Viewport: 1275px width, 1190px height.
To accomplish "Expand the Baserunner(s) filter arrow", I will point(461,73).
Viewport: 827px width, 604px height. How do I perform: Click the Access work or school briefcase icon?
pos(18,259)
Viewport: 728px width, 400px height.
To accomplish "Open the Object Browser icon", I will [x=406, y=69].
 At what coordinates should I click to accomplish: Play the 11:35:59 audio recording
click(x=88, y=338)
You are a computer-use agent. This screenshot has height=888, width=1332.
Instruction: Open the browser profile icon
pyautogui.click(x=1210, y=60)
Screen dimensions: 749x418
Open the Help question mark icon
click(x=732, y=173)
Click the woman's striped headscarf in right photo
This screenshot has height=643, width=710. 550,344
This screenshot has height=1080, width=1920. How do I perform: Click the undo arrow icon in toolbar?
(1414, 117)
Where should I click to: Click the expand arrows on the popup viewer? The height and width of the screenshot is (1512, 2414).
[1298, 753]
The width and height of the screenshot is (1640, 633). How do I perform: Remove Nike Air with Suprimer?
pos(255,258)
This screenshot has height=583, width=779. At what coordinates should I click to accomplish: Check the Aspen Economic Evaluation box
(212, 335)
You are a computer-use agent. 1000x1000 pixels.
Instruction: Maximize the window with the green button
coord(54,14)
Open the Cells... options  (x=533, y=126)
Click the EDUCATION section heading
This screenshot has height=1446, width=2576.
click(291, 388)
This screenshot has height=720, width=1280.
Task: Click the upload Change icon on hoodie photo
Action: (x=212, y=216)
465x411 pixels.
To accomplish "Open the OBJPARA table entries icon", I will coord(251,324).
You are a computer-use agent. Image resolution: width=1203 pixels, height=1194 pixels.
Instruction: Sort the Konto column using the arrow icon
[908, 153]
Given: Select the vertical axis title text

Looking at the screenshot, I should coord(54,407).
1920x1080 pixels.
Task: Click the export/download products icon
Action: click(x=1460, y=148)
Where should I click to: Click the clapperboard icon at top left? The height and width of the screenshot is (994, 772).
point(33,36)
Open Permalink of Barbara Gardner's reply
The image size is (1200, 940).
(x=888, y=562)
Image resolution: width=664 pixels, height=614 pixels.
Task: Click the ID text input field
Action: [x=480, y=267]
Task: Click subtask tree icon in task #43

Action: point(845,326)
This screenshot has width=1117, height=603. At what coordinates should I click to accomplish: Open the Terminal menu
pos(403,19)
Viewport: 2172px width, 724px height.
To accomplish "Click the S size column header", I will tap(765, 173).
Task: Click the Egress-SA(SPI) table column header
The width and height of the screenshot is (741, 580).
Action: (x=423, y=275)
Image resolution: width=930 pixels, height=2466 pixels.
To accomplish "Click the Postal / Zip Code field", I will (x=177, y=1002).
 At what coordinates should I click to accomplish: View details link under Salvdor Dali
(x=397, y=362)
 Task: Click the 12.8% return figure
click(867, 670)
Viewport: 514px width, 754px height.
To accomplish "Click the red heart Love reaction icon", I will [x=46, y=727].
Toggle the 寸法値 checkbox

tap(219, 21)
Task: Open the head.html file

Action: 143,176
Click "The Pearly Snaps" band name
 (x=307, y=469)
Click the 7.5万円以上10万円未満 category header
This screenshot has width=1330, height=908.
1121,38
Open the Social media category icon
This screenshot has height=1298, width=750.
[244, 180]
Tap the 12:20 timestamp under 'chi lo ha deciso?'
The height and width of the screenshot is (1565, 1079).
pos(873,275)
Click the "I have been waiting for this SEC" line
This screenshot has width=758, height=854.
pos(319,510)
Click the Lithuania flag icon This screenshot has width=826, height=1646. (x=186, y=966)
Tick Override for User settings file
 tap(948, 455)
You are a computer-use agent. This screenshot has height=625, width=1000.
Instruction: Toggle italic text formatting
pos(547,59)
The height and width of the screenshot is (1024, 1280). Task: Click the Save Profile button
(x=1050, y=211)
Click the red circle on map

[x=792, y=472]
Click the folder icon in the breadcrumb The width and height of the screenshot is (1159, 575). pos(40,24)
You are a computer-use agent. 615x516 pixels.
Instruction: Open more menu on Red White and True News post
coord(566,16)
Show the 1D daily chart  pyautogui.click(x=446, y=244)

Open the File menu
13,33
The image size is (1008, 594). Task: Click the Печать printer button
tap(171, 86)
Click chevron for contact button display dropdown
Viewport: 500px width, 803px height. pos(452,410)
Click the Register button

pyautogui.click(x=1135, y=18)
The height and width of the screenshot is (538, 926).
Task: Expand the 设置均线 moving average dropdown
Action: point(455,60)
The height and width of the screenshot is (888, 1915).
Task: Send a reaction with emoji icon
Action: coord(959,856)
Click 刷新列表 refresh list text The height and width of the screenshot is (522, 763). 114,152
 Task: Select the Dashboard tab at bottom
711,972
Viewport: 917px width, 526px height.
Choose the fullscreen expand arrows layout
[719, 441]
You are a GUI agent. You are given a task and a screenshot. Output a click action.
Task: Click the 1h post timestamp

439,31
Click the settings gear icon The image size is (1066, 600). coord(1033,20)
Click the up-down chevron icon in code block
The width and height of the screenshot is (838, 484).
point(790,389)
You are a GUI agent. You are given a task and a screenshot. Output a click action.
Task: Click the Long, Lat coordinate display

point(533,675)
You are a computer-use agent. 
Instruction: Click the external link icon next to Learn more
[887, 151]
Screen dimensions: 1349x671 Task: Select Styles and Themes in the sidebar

=====

How to complete this task: Transcribe the lines from the first line of the records through the line that contains "You are a computer-use agent. Image", both included, and add nothing else.

Result of this task:
Viewport: 1275px width, 1190px height.
To accomplish "Expand the Baserunner(s) filter arrow", I will point(461,73).
Viewport: 827px width, 604px height. How do I perform: Click the Access work or school briefcase icon?
pos(18,259)
Viewport: 728px width, 400px height.
To accomplish "Open the Object Browser icon", I will [x=406, y=69].
 At what coordinates should I click to accomplish: Play the 11:35:59 audio recording
click(x=88, y=338)
You are a computer-use agent. This screenshot has height=888, width=1332.
Instruction: Open the browser profile icon
pyautogui.click(x=1210, y=60)
Screen dimensions: 749x418
Open the Help question mark icon
click(x=732, y=173)
Click the woman's striped headscarf in right photo
This screenshot has height=643, width=710. 550,344
This screenshot has height=1080, width=1920. How do I perform: Click the undo arrow icon in toolbar?
(1414, 117)
Where should I click to: Click the expand arrows on the popup viewer? The height and width of the screenshot is (1512, 2414).
[1298, 753]
The width and height of the screenshot is (1640, 633). How do I perform: Remove Nike Air with Suprimer?
pos(255,258)
This screenshot has height=583, width=779. At what coordinates should I click to accomplish: Check the Aspen Economic Evaluation box
(212, 335)
You are a computer-use agent. 1000x1000 pixels.
Instruction: Maximize the window with the green button
coord(54,14)
Open the Cells... options  (x=533, y=126)
Click the EDUCATION section heading
This screenshot has height=1446, width=2576.
click(291, 388)
This screenshot has height=720, width=1280.
Task: Click the upload Change icon on hoodie photo
Action: (x=212, y=216)
465x411 pixels.
To accomplish "Open the OBJPARA table entries icon", I will coord(251,324).
You are a computer-use agent. Image resolution: width=1203 pixels, height=1194 pixels.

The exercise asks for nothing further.